同社がデータ利活用を積極的に進める先には何があるのでしょうか。同社が最終目標と掲げる地域創生事業が未来像の基礎となると思われますが、そこには同社なりの独自性があるはずです。

「なかでも、人口10万未満の過疎の町が主な対象になると思います。人口減少と高齢化が進むと自治体の税収は減る一方。その地域が自らお金を稼いで、自ら活性化していく必要があるでしょう。そのためには、住民の声が地域の開発計画にきちんと反映されなければなりません。さまざまな地域データをオープンにして、地元の人たちが自分たちで町のデータを積み上げていくこと。それがタウンマネジメントの基礎になるはずです」(力武さん)。

自立した地域創生の第一歩として

同社がデータとITツールを駆使して、全国の職人さんの育成や生産性向上に注力している理由は、ここにあります。多くの職人さんは地元の工務店に所属しているか、そこで暮らす個人です。地元に暮らす職人さんが自分たちの町にある建物・施設を保守・メンテナンスすることが自立した地域創生の第一歩となるわけです。

たとえばUberのように、地元の職人さんが空いている時間を利用して地元の施設や近くの個人宅を訪問して、さまざまな困りごとを解決していくイメージです。勝手知ったる地元の施設を同社のデータを利活用することで文字通り「町医者」として診る。職人さんは地域活性化に貢献できて、収入増加も期待できるのではないでしょうか。

“地域創生プラットフォーム”で日本をマネジメント

「地域住民が自分の家や町をメンテナンスする、マネジメントできる基礎データを自分たちでもつことができれば、なおさら便利ですよね。いわば“地域創生プラットフォーム”を当社が提供して、それに地域住民がさまざまなデータを載せて利活用していく仕組みです」(小林さん)。
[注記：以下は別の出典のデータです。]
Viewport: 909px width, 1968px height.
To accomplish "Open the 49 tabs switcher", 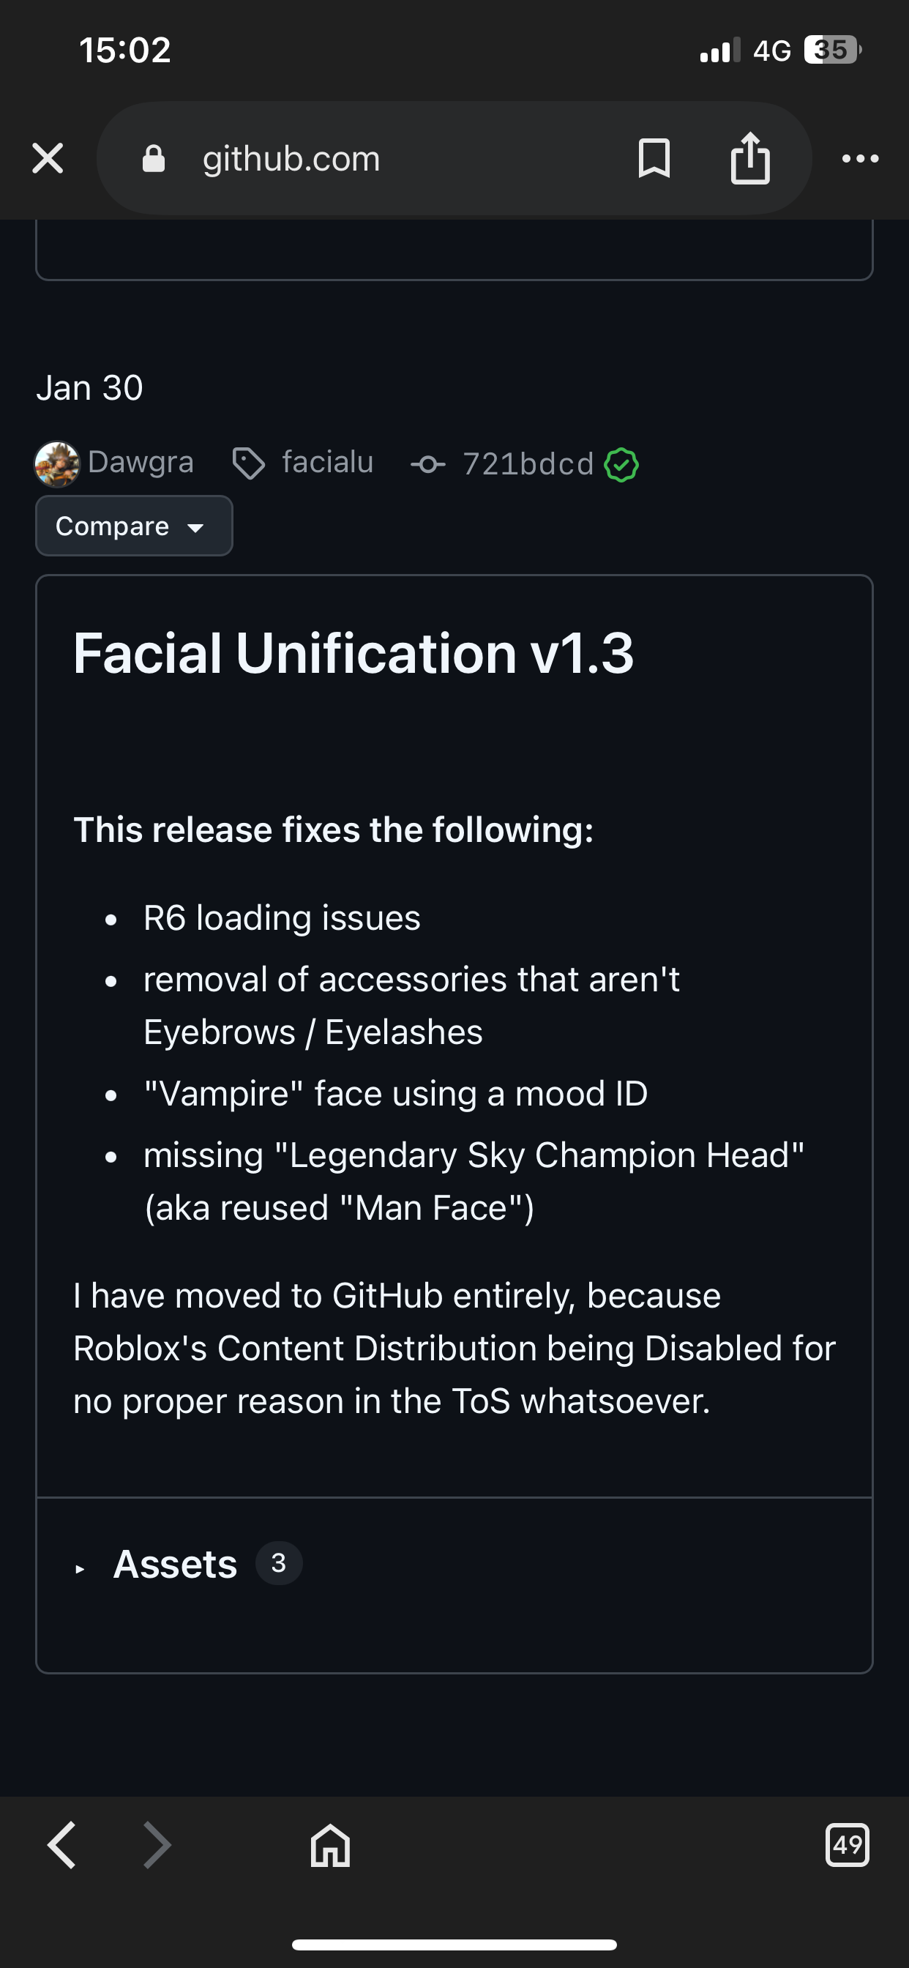I will click(847, 1845).
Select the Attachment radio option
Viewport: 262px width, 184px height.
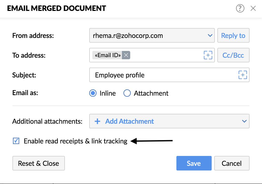click(127, 93)
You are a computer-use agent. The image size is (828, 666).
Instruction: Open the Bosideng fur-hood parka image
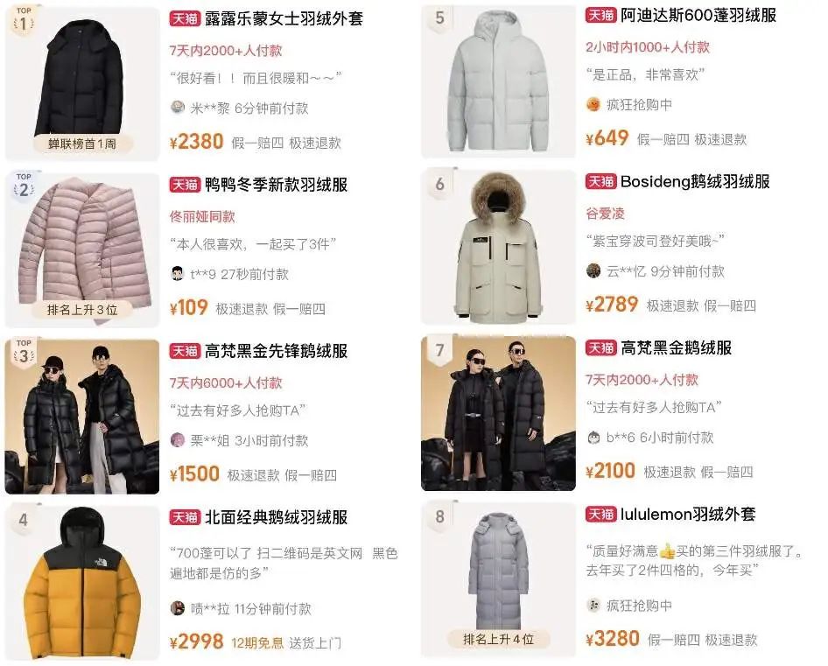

そこでのキーワードは「自立」。人口が少なかったりお年寄りが多い町ではドローンやロボットを使って点検して、遠隔操作で職人さんを派遣すればいい。困った人を見つけるのはテクノロジー、助けるのは人間とデータの協業です。同社では、そのベースとなるのは1戸の建物のライフサイクルを回すことと考えています。

「建物1戸のライフサイクルの集合体が町、その集合体が地域、都市、最終的には日本。社名のJMはジャパンマネジメント、つまり日本をマネジメントする会社ですから」と力武さん。これを聞いて、幕末の志士・坂本龍馬が残した「日本を今一度せんたくいたし申候」という言葉を思い出した、と いったら大げさでしょうか。しかし、そんなイメージを抱いたことは確かです。

株式会社JM (Japan Management) (商標:なおしや又兵衛)
設立:2002年12月
所在地:東京都千代田区
資本金:3億5000万円
売上高:301億円(2019年3月期)
従業員数 (2019年10月1日現在)
従業員数:1535名  
(正社員)317名、(準社員)1,218名
※準社員とは、フランチャイズ認定制度により認定された社員です。